The interpreter as conduit is the most traditional and circumscribed role of the interpreter. This approach limits the interpreter to mediating only the linguistic aspects of the communication between the provider and the patient. It is entirely up to the provider to make sure the message being translated is effective and culturally sensitive. “The interpreter is there as a ‘bridge’ [but] what is brought across the bridge is not up to [the interpreter]. It is not up to the interpreter to provide cultural explanations or to serve as a cultural broker” (Beltran Avery, 2001, p. 6). Interpreters using this role will only intervene in an encounter if cultural differences are making the words impossible to be translated. This model works best when providers are fully culturally competent.

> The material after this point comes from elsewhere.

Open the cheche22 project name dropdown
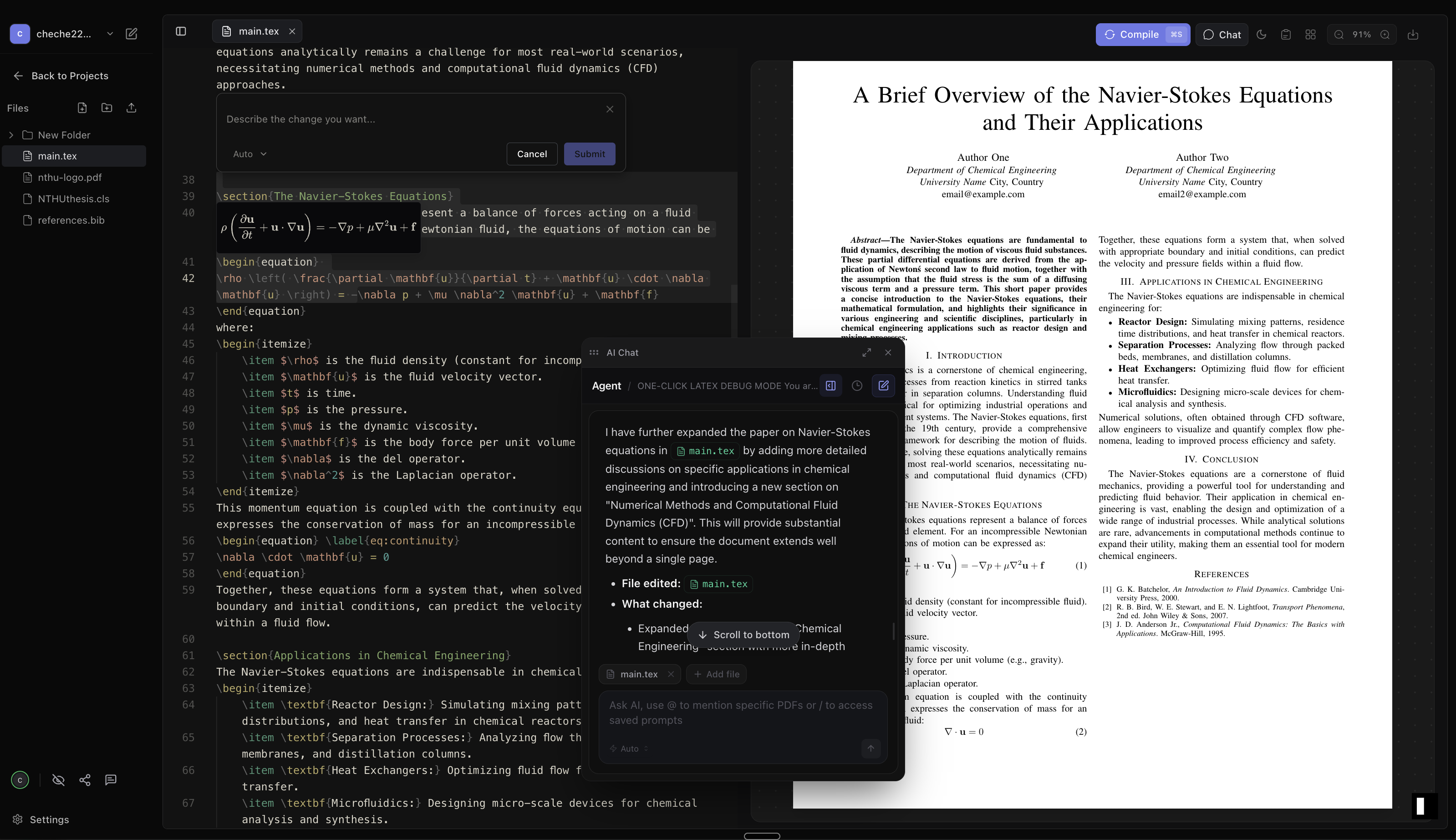[110, 33]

The interpreter as manager of the cross-cultural/cross language mediated clinical encounter allows the interpreter to intervene as necessary to point out and assist in exploring cultural barriers to care. The interpreter may serve as a “communication” advocate, making sure that both parties understand the messages being relayed, but may also serve as a “referral” advocate, making sure the patients receive the services they need. The interpreter, however, respects the medical expertise of the physician and will not speak for the patient or the provider during the encounter.

The interpreter that employs incremental intervention sees the role of the interpreter as flexible along the continuum of interpreter as conduit to cultural broker to advocate. Each interpreter that follows this role will have different threshold for when they move along the continuum, so further discussion with an interpreter who follows this role will help clarify their beliefs. This model is employed when providers are trained in working with interpreters, but are not fully culturally and linguistically competent.

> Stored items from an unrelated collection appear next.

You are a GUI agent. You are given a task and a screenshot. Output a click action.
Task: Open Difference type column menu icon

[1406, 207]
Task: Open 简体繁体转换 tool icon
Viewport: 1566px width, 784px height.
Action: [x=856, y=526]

The farthest end of the continuum is the interpreter as embedded in her cultural-linguistic community. This kind of interpreter serves multiple roles outside of interpreter and is responsible for fulfilling various social roles beyond her/her role as an interpreter. Some examples would include an individual who functions as a community leader, or as an alternative health care provider, or as a community liaison for the cultural group. Someone who is otherwise actively engaged in advocacy or support of a cultural group is often a member of this cultural group.

Some interpreters also assume another role, patient advocate, when a patient’s health, safety or dignity is at risk. In terms of safeguarding patients’ health, this may include providing physicians with information that the medical interpreter has learned from previously working with the patient that could be crucial, such as a life-threatening allergy. In terms of respecting patient dignity, the patient advocate role may also include speaking to clinic personnel or hospital administrators if they believe there is a pattern of mistreatment of individual patients or members of certain patient populations.

As there is no consensus within the interpreting community as to the scope of the role of interpreter, it can be somewhat confusing to know exactly how to work with an interpreter and how much of the responsibility for a culturally competent encounter falls on the provider versus how much falls on the interpreter. At a minimum, you can expect your interpreter to convey your message to a patient as if you were speaking the same language; including alerting the provider to possible cultural conflicts and helping the provider resolve these conflicts (Code of Ethics, NCIHC). All interpreters respect the importance of the patient-provider relationship and strive to provide the best care for the patient possible while minimally intervening in the patient-provider relationship. Beyond this minimum standard, each interpreter differs on their personal philosophy of the scope of their role as interpreter.

Although some providers may be tempted to rely on interpreters’ expertise in cultural competency issues, the more providers progress in their development of cultural and linguistic competence, the more success they will have with their diverse patient population. Additionally, for all the expertise interpreters possess, they are not trained in medical genetics and genetic counseling and cannot guide the medical component of your sessions.